By Bloomberg News
Nov. 2 (Bloomberg) -- China’s stocks traded on the ChiNext startup board in Shenzhen plunged after surging on their Oct. 30 debut, challenging the ability of regulators to control volatility in the new bourse.
Huayi Brothers Media Corp., backed by Alibaba Group Holding Ltd. Chairman Jack Ma and director Feng Xiaogang, tumbled the daily 10 percent limit to 63.73 yuan after rallying 148 percent. Beijing Toread Outdoor Products Co., a retailer of camping and outdoor equipment, slumped 10 percent to 45.06 yuan after jumping 153 percent. Twenty of the 28 ChiNext stocks tumbled by the 10 percent daily maximum today.

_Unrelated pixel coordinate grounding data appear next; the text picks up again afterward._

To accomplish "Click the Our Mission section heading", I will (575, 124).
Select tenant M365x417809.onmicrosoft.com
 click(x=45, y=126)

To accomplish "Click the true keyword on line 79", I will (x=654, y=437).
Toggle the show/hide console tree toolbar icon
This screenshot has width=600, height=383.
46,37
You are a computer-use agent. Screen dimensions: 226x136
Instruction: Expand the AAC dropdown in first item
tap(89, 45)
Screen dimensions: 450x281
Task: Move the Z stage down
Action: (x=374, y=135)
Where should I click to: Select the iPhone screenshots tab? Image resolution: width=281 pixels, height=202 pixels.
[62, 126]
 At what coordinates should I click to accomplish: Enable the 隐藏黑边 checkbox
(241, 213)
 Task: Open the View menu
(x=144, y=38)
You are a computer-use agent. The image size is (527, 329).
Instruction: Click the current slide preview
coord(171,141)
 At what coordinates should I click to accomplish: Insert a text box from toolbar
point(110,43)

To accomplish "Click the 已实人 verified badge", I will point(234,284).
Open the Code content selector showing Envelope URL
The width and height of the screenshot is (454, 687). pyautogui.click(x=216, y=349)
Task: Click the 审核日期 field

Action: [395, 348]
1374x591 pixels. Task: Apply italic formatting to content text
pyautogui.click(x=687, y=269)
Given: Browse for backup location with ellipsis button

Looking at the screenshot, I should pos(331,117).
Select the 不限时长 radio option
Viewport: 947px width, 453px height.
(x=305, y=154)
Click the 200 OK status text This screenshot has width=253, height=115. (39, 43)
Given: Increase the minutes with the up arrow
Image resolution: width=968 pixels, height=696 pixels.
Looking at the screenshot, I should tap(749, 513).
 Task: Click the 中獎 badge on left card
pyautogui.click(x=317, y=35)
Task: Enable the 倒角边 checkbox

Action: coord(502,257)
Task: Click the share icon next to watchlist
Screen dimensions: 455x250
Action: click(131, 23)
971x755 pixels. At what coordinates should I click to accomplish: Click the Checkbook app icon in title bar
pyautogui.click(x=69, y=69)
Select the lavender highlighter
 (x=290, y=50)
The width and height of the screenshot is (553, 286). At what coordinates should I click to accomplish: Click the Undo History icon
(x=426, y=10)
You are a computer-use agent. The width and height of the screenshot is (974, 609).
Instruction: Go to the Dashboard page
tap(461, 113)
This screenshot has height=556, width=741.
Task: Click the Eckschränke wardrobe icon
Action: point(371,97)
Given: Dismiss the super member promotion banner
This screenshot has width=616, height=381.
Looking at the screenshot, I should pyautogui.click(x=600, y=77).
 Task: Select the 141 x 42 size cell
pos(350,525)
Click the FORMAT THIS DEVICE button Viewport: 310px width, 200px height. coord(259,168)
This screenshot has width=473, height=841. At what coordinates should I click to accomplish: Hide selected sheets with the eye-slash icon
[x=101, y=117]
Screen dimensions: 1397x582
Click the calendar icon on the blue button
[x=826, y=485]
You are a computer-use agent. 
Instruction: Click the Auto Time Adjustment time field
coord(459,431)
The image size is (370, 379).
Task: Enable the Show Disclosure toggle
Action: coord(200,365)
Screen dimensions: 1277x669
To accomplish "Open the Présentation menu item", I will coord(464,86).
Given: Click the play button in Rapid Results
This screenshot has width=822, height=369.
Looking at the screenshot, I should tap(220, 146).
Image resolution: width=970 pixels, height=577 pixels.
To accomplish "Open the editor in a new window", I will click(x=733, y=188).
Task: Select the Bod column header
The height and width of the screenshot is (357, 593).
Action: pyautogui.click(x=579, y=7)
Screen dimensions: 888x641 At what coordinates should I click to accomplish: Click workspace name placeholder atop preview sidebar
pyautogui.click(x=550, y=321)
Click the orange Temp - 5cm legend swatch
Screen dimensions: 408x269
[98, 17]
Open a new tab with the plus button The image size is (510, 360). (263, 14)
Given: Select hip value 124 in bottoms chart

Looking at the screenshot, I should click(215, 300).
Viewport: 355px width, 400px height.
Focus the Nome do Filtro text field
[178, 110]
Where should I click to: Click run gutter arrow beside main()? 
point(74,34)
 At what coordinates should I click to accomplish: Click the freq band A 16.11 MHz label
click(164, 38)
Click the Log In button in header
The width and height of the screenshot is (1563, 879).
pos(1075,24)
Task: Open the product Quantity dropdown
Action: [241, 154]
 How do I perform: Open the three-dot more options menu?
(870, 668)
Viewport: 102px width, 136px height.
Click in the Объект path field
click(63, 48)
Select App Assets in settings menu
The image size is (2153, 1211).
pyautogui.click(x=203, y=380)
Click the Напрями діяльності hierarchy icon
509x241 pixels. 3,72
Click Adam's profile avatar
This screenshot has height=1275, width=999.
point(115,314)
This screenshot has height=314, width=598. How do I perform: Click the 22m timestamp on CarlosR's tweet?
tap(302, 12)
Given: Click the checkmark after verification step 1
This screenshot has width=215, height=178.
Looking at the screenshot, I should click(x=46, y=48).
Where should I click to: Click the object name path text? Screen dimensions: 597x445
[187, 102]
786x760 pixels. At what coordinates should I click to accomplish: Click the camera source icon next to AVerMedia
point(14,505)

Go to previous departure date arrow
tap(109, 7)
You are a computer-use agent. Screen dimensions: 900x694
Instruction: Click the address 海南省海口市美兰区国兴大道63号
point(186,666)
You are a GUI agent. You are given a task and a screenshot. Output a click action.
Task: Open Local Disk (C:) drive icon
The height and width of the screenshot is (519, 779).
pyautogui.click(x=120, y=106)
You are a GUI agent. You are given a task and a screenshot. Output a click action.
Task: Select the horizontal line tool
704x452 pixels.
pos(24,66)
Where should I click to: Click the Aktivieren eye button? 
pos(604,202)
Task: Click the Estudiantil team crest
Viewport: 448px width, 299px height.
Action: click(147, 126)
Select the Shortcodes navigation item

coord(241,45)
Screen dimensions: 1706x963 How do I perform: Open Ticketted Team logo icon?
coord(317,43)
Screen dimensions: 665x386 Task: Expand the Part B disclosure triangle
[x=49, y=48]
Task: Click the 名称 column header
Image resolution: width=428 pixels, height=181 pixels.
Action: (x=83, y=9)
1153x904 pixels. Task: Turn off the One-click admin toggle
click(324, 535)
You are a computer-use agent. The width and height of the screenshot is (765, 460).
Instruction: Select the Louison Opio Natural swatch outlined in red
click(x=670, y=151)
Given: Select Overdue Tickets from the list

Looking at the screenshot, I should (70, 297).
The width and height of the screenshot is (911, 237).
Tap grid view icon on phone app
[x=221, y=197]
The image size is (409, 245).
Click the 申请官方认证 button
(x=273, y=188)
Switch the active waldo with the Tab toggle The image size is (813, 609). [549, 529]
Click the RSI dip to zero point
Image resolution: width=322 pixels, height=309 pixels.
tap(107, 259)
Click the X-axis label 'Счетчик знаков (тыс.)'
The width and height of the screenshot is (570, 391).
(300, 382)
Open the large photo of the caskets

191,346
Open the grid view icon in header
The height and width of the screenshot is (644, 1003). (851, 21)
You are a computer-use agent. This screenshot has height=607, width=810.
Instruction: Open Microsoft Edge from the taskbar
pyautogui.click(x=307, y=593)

Shang Fulin, chairman of the China Securities Regulatory Commission, said on Oct. 23 that trading on ChiNext was more likely to be “irrational” than other bourses. “Preventing risk is our main task,” Shang said. “We’ll make sure risk is estimated, detected and controlled.”
“I don’t think it’s safe for investors to buy any of those start-up companies for at least six months,” said Yan Ji, who helps oversee about $1.2 billion at HSBC Jintrust Fund Management in Shanghai. “Valuations are too high.”
The average price-to-earnings ratio among the 28 companies on the ChiNext is 70.76, compared with 33.1 for China’s benchmark Shanghai Composite Index and 21 for the S&P 500 Index. The value of the companies more than doubled on Oct. 30, according to Bloomberg data.
The ChiNext market has fewer listing requirements than China’s two main boards and was created as an alternative for smaller Chinese companies, such as Huayi, looking to raise funds.
The first 10 companies approved for share sales on the board raised 6.68 billion yuan ($978 million), double their initial target of 3.16 billion yuan.